Senior units of study (2000 and 3000 level)
You complete at least 6 senior credit points from each of the following four areas;
- Analysis of sound
- Analysis of grammar
- Analysis of meaning
- Applying methodologies
You also complete two elective units of study. Any of the core units listed in unit of study table can also be taken as elective units if you have already fulfilled the requirements: for example, you can do Syntax to fulfil the requirement for Analysis of Grammar and then do Functional Grammar as an elective. You can also choose from a pool of other electives that the department offers.
Units labelled as 2000 are senior-intermediate units – they assume some foundational knowledge and include assessment types such as exams, exercises, problem-sets, and analysis tasks to assess students’ analytical skills.
Units labelled as 3000 are senior-advanced units – in addition to foundational knowledge these assume knowledge in the analysis of sound and grammar and include inquiry-based assessment types such as research essays, reports, or interpretations to assess your research skills. These can only be taken if you have passed both junior units (Structure of Language, Language and Social Context) and one of the intermediate ‘Sound’ units (Phonetics, Phonology) and one of the intermediate ‘Grammar’ (Syntax, Functional Grammar) units.

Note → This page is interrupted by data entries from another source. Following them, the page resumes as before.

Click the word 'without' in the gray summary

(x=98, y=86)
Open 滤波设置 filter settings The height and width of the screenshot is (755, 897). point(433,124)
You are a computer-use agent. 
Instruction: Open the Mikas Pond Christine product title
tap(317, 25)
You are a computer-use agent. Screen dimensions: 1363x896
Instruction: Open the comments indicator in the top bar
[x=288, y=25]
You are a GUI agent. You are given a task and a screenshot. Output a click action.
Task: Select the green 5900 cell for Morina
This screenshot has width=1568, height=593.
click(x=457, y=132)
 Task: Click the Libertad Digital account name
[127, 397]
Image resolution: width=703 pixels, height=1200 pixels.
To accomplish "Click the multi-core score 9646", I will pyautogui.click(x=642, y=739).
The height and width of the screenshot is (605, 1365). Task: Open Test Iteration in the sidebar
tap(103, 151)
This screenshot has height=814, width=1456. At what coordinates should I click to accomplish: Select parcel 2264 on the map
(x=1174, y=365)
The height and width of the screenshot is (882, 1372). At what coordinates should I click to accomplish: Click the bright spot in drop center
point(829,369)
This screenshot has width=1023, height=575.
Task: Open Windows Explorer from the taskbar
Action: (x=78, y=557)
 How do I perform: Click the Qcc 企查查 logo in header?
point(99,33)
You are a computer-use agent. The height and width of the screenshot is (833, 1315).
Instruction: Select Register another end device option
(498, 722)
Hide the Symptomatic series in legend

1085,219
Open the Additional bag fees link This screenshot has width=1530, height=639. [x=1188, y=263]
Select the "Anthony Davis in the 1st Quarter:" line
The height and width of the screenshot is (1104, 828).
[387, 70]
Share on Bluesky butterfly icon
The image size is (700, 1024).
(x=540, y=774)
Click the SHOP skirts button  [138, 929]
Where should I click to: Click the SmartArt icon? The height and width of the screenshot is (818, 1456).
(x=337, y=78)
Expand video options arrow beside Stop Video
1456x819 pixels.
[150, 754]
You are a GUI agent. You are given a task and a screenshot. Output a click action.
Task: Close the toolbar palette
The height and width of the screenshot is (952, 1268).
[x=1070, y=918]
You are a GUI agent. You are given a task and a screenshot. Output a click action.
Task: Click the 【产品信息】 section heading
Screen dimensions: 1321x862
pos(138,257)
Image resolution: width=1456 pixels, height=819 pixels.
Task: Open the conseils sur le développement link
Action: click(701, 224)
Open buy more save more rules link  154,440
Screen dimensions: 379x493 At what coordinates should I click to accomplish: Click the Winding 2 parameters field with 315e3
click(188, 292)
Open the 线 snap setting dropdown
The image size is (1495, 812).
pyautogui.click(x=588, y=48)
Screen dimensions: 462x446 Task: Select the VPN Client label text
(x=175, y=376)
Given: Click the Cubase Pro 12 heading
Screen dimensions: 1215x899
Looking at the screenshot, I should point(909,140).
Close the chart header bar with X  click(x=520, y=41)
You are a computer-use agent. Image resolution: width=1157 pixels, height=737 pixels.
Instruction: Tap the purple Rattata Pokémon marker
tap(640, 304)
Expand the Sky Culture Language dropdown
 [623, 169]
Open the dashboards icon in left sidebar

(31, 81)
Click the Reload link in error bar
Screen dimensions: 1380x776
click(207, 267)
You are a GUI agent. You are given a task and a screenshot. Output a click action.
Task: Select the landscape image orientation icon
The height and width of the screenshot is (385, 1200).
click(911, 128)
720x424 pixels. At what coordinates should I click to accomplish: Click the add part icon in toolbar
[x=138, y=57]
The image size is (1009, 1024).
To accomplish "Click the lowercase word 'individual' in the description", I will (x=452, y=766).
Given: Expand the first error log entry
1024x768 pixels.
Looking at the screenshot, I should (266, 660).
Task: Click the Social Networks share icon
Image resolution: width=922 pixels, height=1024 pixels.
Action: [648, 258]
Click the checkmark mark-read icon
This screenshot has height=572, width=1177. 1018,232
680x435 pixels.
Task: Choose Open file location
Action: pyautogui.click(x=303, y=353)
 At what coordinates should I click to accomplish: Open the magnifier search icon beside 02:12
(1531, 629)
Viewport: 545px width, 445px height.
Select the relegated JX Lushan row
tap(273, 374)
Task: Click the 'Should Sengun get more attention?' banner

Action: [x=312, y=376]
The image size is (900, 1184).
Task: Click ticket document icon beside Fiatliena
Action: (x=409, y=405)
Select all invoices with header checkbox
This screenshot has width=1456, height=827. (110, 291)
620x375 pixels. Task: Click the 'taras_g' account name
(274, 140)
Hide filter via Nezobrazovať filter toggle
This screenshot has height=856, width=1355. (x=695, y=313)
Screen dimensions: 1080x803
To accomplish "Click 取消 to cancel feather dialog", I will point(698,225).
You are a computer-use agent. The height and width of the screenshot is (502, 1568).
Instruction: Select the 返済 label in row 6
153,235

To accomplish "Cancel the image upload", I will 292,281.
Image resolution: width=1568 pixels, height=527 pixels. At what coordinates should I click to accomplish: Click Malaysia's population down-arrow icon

Sydney Arts and Social Sciences graduates work in government departments at all levels, and major private sector consultancies and corporations, locally and overseas. The Faculty of Arts and Social Sciences offers a range of subject areas that prepare graduates for careers in administration, education, business research, marketing, media, management consultancy, public relations, gallery and museum curatorship, hospitality and tourism, community and welfare. Our graduates are proficient in research and inquiry, and demonstrate personal and intellectual autonomy, and ethical, social and professional understanding, qualities sought after by leading employers all over the world.
Further study for major
Eligible candidates may proceed to an Honours year in the Bachelor of Arts, or apply for admission to a rich postgraduate program in the humanities and social sciences, comprising advanced learning and professional courses. Master degrees include capstone projects ranging from internships with government and non-government organisations in Australia and overseas, the gallery and museum sector, and leading media organisations, to opportunities for independent research projects which prepare students for higher degrees by research.